--- Source data Enclosed Below ---

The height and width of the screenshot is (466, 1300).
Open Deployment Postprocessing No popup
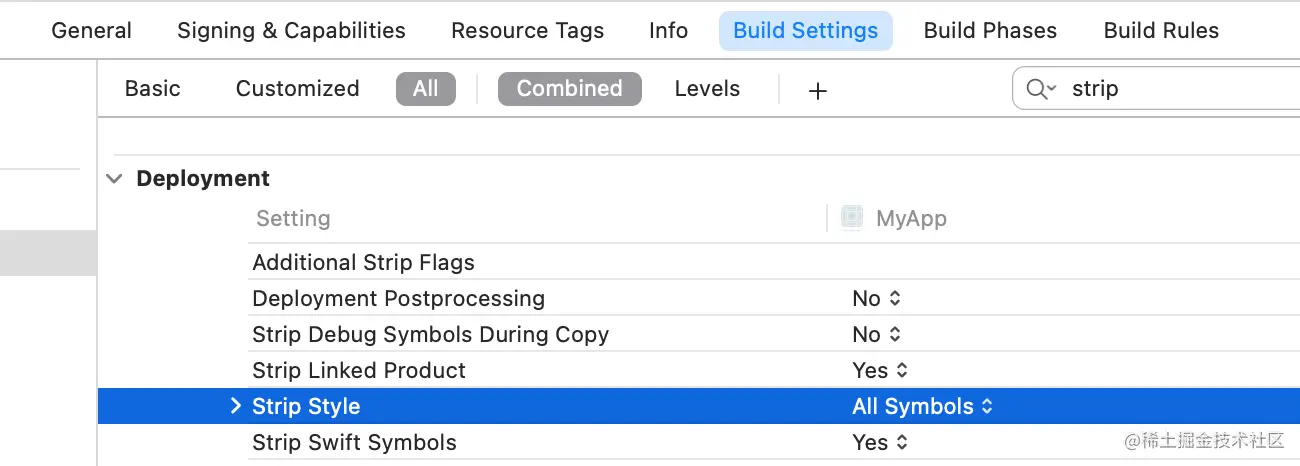point(877,298)
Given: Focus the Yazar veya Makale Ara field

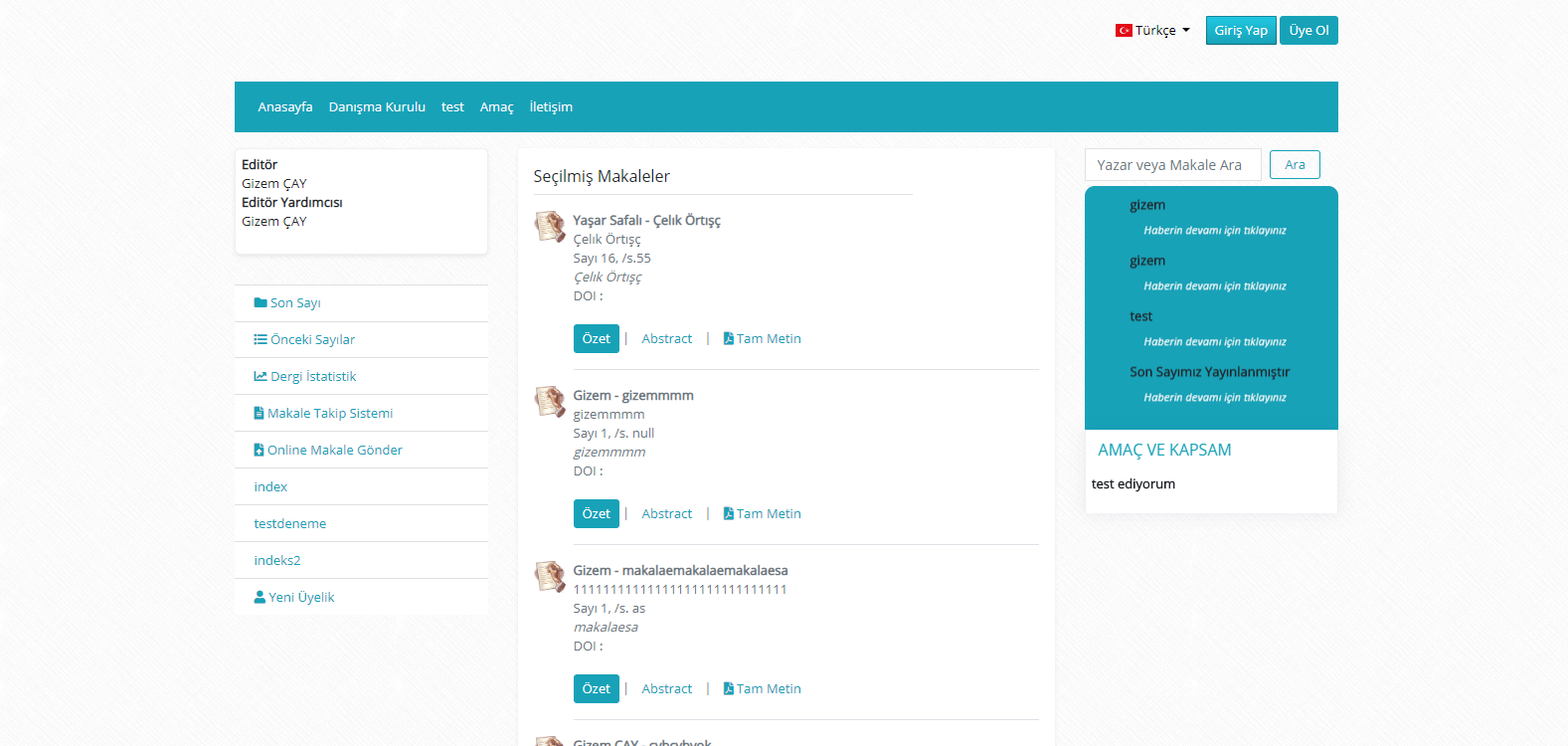Looking at the screenshot, I should pyautogui.click(x=1172, y=165).
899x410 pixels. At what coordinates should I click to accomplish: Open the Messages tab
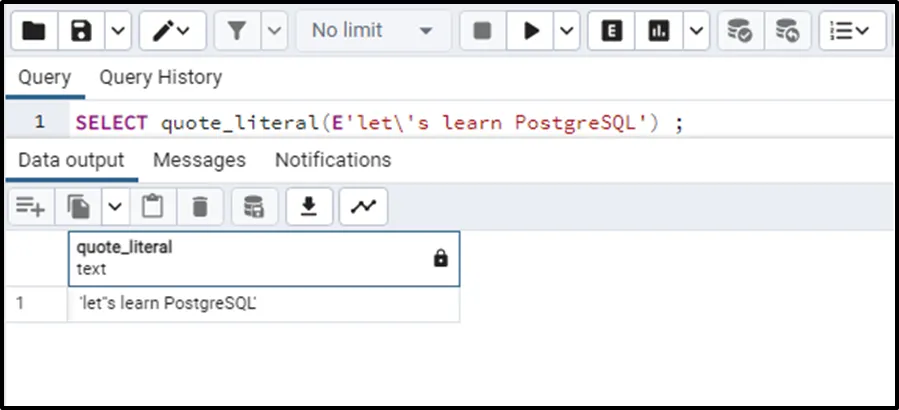(199, 160)
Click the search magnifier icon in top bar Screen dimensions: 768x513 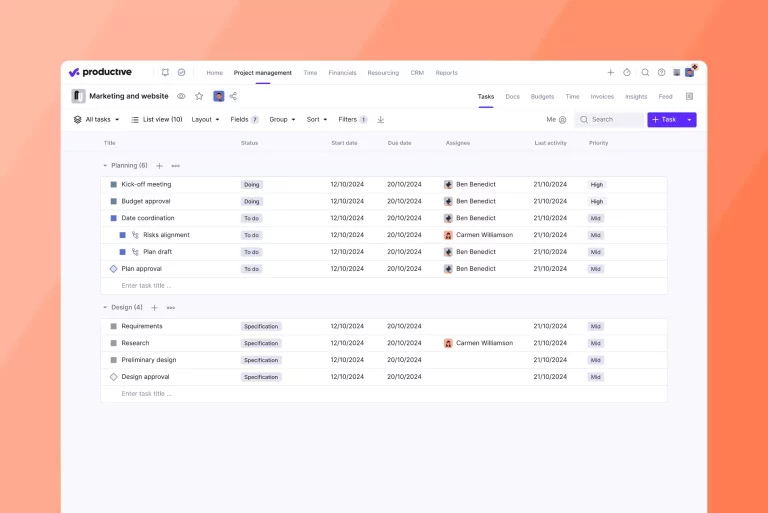coord(645,72)
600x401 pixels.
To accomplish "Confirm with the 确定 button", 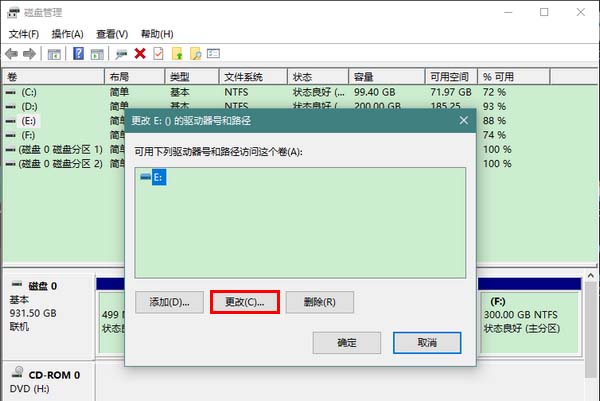I will pyautogui.click(x=347, y=342).
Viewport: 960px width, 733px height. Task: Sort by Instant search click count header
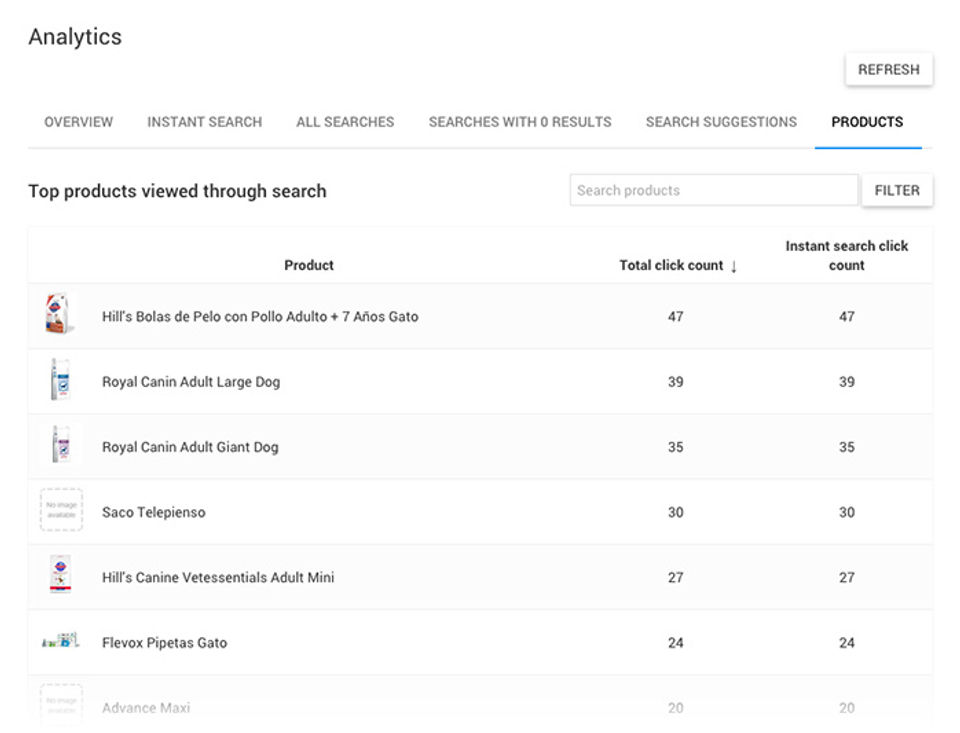coord(846,255)
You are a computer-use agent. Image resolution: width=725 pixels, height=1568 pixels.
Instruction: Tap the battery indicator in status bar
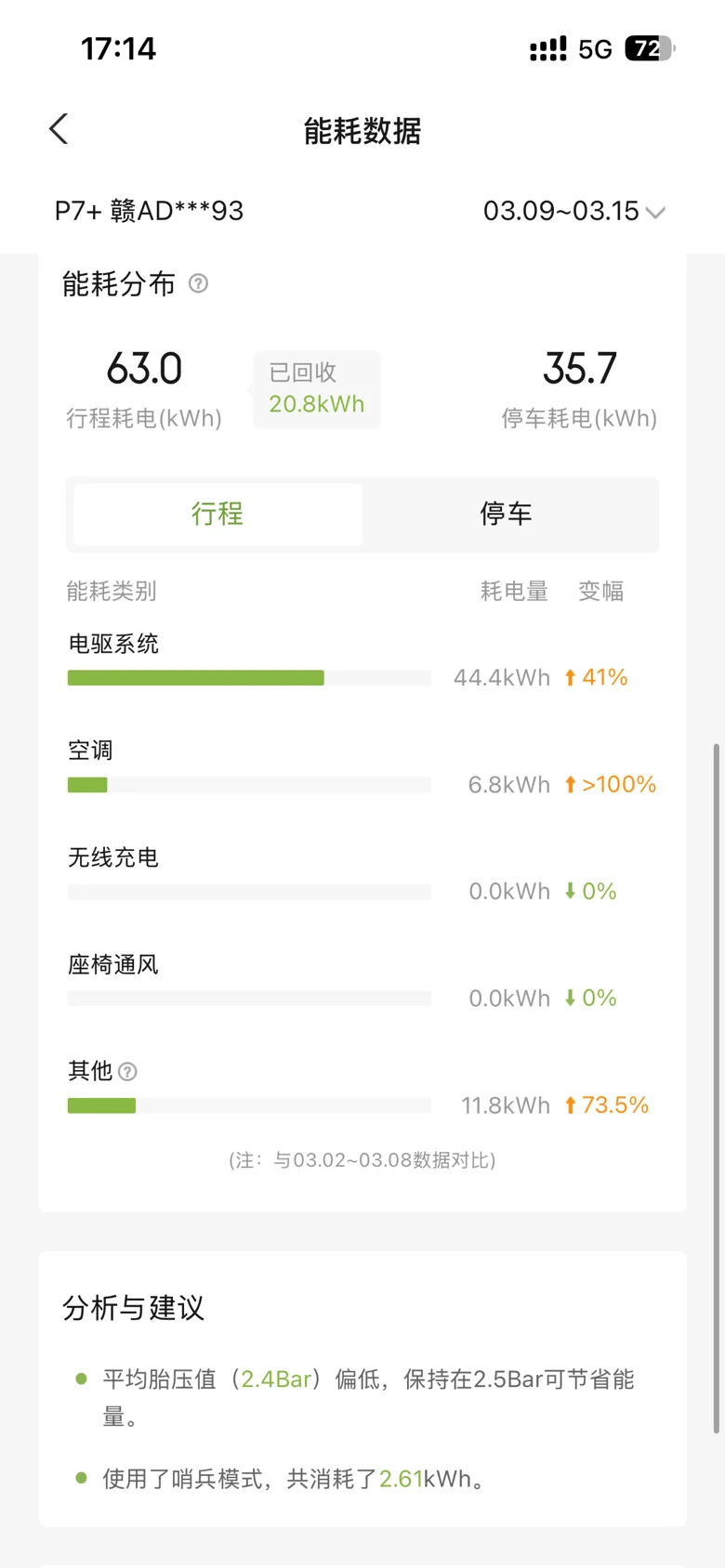(x=649, y=48)
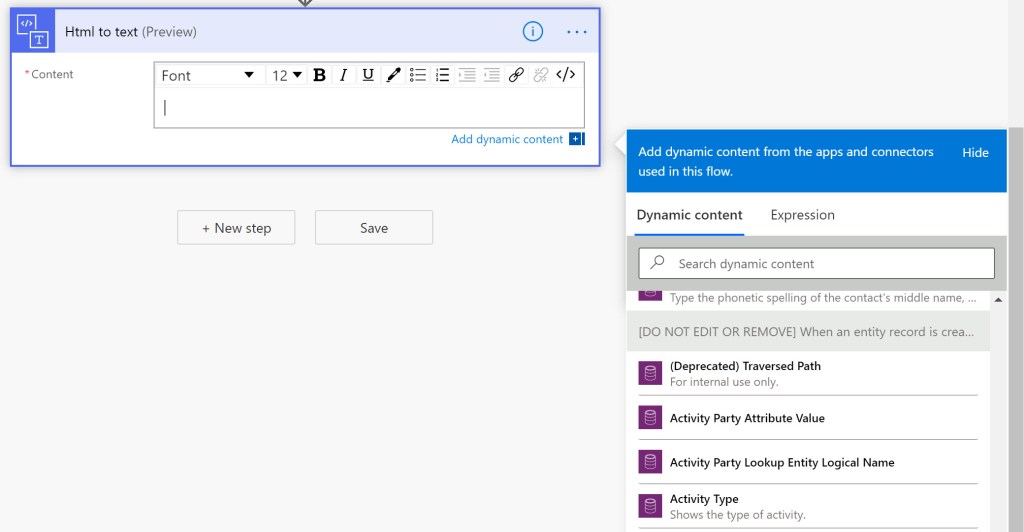This screenshot has width=1024, height=532.
Task: Open the font size 12 dropdown
Action: point(287,76)
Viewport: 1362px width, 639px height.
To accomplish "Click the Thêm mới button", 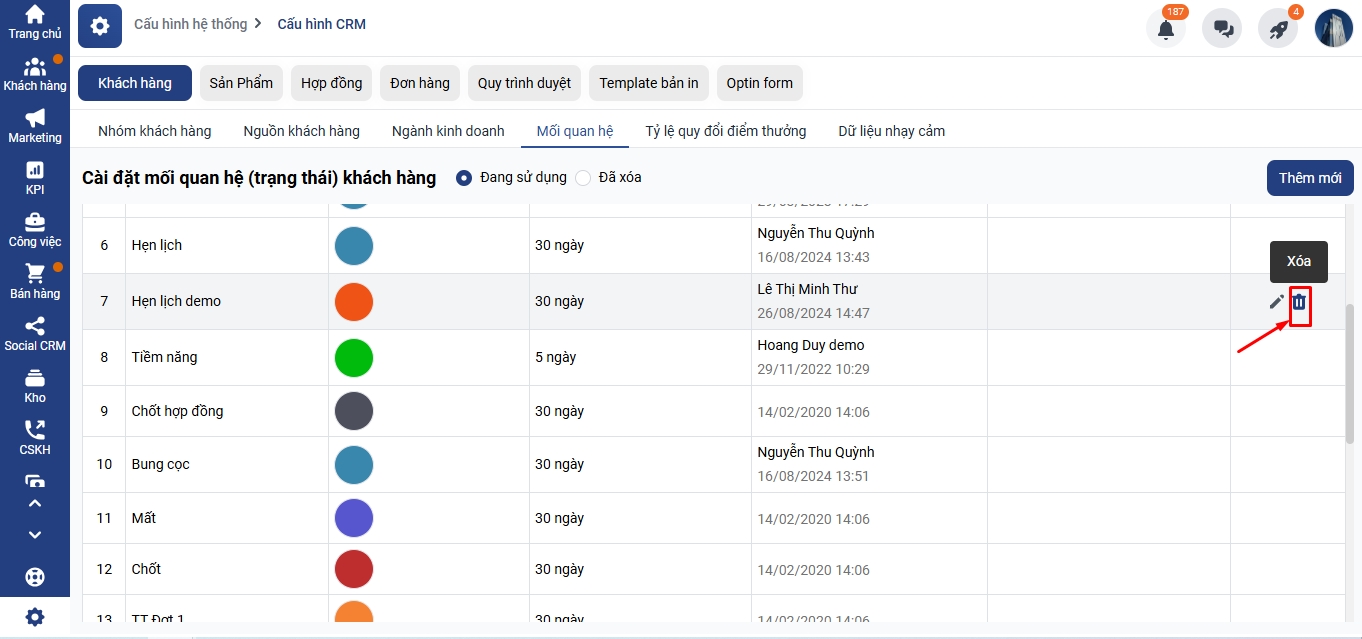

--- End of Enclosed Source data ---

Work instructions - Every line from the one containing "You are a computer-use" to the final line of the records should be duplicated exactly; no picture is to be copied.

Expected answer -
You are a computer-use agent. Image resolution: width=725 pixels, height=1568 pixels.
Instruction: Tap the battery indicator in status bar
(x=649, y=48)
This screenshot has width=1024, height=532.
Task: Open the font size 12 dropdown
Action: point(287,76)
Viewport: 1362px width, 639px height.
To accomplish "Click the Thêm mới button", 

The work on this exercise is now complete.